The NEWRICK name is a sub-group of the Newark name and appears to have originated due to the peculiarities of Suffolk pronounciation. From personal observation, a number of present day individuals in Norfolk and Suffolk, England who spell their name Newark nevertheless pronounce it as Newrick. In the past, both spellings were commonly recorded in those counties for the same individual. As time went by the majority use of Newark emerged but a significant number of others use the variant Newrick. The name Newrick itself also underwent a change in a small number of cases to become NEWRUCK. The variant Newrick is associated with the name Newark and developed originally in Norfolk/Suffolk, England and from there migrated to County Durham. In other source regions of the country with one exception, only the name Newark is found. The exception is Sussex where the name Newark was found in the 17th century with some families spelling their name as NEWICK. By the 18th century the spelling Newick predominated in Sussex and parts of neighbouring Kent and the spelling Newark disappeared.

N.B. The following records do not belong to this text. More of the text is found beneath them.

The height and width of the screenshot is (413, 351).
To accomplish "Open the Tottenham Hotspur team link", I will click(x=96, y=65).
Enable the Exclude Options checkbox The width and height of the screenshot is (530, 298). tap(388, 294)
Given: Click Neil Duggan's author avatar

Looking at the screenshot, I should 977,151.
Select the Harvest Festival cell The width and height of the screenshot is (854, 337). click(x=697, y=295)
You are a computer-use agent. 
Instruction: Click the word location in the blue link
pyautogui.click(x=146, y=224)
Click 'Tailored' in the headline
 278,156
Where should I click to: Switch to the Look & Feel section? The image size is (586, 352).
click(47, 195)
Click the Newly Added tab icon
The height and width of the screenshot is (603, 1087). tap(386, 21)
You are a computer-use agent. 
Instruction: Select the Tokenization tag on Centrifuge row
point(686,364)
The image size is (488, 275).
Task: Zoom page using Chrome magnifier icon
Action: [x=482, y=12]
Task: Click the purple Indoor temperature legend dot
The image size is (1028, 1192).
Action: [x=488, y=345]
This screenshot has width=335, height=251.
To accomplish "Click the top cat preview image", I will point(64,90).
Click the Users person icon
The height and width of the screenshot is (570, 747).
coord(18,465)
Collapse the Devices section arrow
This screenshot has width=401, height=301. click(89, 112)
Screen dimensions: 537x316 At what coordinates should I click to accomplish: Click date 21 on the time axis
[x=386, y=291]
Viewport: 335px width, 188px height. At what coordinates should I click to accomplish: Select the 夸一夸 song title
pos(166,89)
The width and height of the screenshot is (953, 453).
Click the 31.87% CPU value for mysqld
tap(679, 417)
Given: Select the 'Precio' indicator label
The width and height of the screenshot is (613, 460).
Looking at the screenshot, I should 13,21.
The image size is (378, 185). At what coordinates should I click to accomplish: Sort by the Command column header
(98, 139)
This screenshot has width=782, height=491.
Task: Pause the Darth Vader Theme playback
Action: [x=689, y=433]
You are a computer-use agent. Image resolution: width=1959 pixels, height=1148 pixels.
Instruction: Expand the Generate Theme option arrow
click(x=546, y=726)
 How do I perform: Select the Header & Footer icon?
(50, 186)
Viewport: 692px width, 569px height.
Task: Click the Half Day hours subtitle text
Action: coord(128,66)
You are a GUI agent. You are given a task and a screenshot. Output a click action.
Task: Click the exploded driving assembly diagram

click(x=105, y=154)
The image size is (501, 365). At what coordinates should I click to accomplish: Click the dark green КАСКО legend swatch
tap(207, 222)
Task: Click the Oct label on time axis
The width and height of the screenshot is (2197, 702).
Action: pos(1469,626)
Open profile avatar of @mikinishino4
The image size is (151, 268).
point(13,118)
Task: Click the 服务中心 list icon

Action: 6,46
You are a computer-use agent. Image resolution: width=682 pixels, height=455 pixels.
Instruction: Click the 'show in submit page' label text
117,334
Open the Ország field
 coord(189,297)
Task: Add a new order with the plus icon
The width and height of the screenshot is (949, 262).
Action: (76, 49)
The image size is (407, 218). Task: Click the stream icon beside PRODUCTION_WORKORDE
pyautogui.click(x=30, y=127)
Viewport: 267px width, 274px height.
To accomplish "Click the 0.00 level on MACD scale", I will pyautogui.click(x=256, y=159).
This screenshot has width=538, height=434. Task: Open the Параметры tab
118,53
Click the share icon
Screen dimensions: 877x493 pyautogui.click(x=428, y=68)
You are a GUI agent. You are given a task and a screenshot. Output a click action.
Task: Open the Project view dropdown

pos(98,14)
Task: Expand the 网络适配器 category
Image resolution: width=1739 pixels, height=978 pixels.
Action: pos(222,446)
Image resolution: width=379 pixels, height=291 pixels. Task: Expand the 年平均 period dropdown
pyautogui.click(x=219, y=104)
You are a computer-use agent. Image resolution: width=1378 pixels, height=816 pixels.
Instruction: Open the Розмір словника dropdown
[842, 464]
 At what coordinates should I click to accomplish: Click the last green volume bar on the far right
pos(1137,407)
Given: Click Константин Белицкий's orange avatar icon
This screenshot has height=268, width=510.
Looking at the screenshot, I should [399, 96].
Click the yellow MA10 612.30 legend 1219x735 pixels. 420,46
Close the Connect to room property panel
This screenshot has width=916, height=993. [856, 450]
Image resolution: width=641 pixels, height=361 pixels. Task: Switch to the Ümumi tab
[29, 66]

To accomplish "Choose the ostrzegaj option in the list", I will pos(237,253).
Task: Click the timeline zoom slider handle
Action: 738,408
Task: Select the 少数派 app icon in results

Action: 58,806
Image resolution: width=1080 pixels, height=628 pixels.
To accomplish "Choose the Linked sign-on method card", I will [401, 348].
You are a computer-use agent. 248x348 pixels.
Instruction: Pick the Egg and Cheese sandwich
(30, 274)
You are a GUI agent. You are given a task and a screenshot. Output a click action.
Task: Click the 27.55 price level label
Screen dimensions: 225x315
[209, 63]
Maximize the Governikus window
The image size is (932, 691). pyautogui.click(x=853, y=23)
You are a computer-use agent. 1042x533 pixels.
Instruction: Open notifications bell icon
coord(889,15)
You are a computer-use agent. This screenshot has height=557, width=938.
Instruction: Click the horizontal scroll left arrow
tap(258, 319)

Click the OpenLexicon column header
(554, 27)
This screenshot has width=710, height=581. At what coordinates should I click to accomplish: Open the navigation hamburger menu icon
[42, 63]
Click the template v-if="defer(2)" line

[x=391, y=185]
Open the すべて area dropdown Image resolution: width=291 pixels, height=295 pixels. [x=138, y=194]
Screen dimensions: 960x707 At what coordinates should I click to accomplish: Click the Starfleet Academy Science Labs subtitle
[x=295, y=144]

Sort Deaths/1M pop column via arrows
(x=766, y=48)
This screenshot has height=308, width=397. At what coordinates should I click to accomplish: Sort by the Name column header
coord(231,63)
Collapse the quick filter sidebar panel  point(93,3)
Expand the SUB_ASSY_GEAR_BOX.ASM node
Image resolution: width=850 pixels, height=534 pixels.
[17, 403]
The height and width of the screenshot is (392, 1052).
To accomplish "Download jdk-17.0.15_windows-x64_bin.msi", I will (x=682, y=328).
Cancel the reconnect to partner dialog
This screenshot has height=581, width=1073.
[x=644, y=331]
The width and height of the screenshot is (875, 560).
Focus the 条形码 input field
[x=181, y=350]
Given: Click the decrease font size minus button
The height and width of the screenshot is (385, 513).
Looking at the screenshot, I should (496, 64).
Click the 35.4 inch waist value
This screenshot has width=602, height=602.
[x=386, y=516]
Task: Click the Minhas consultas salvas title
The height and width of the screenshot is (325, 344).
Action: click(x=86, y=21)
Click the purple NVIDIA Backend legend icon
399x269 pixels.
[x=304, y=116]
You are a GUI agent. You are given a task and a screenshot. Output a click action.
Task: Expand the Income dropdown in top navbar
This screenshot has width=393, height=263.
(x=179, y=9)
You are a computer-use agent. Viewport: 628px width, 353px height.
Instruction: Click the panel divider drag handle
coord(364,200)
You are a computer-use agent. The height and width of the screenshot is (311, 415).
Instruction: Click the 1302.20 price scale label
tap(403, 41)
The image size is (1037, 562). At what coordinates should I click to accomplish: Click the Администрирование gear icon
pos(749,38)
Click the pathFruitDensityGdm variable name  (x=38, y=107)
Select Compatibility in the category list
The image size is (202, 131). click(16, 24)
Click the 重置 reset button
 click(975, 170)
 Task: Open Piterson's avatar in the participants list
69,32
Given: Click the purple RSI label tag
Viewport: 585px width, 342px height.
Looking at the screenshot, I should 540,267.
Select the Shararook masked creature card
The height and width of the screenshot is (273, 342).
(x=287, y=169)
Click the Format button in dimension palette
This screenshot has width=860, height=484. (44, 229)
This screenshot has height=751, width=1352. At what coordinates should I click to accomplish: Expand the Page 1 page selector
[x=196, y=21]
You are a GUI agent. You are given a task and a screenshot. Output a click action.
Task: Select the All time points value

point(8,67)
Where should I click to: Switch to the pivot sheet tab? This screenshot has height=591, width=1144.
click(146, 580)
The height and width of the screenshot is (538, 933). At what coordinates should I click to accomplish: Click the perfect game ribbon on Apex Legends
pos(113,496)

The family name Newark originated in England hundreds of years ago and is derived from the place named Newark (a 12th century 'new work' as contrasted to the 'old work' castle of 1073) in Nottinghamshire. Influential individuals in the church and in the Royal court from Newark in all likelihood spread the name by means of their dealings in land and church business, their vassals and tenants becoming known by the name Newark. There are numerous records of a Newark family wielding just such power and influence. It existed in Yorkshire from the 1200s to about 1700 when it seems to have died out.
Historical occurrences of the name
Richard de NEWERK, cordwainer, earliest record of the name in 1275/6.
Henry de NEWARK, Archbishop of York (1298-1299).
Marion de NEWERK, 1318, petitioned the King for a remedy against William Dogel of Mountsorrel, Leicestershire, claiming that he attacked and imprisoned her, and had committed many other felonies without punishment.
Henry NEWARK, 1381, one of the leaders of the Wat Tyler Rebellion in Yorkshire.
Alan NEWARK, 1408, (also known as Alani de Newark) appointed as Archdeacon of Durham.
William NEWARK, see 1509, (also known as William de Newerk) was appointed gentleman of the Chapel in the royal household and master of the boys of the Chapel, during (the monarch's) pleasure.
Walter NEWARK, 1535, accused of enjoying immoral relations with single women at Fountains Abbey, Yorkshire.
Roger NEWARK , 1553, was instituted to the vicarage of Acomb, Yorkshire.
Robert NEWARKE, 1575, served as a constable of the City of Norwich, Norfolk.
Peter NEWARK of Acomb, York, 1575, described as an esquire of the body to Queen Mary.
Henry NEWARK, Lord of the Manor of Acombe (Yorkshire), 1609, by letters patent granted by King James.
Jno NEWARK, single, arrived in Virginia, 1635.
William NEWARK(e), 1665, Factor of St Michael Bassishaw, City of London.
Family genealogy of the Newarks of Acham (Acomb), was compiled in 1665 by a herald (Sir William Dugdale) commissioned by the College of Arms to visit Yorkshire.
William NEWARK, 1682, served as Mayor of Grimsby, Lincolnshire.
Daniel NEWARK, 1732, served as Mayor of Grimsby, Lincolnshire.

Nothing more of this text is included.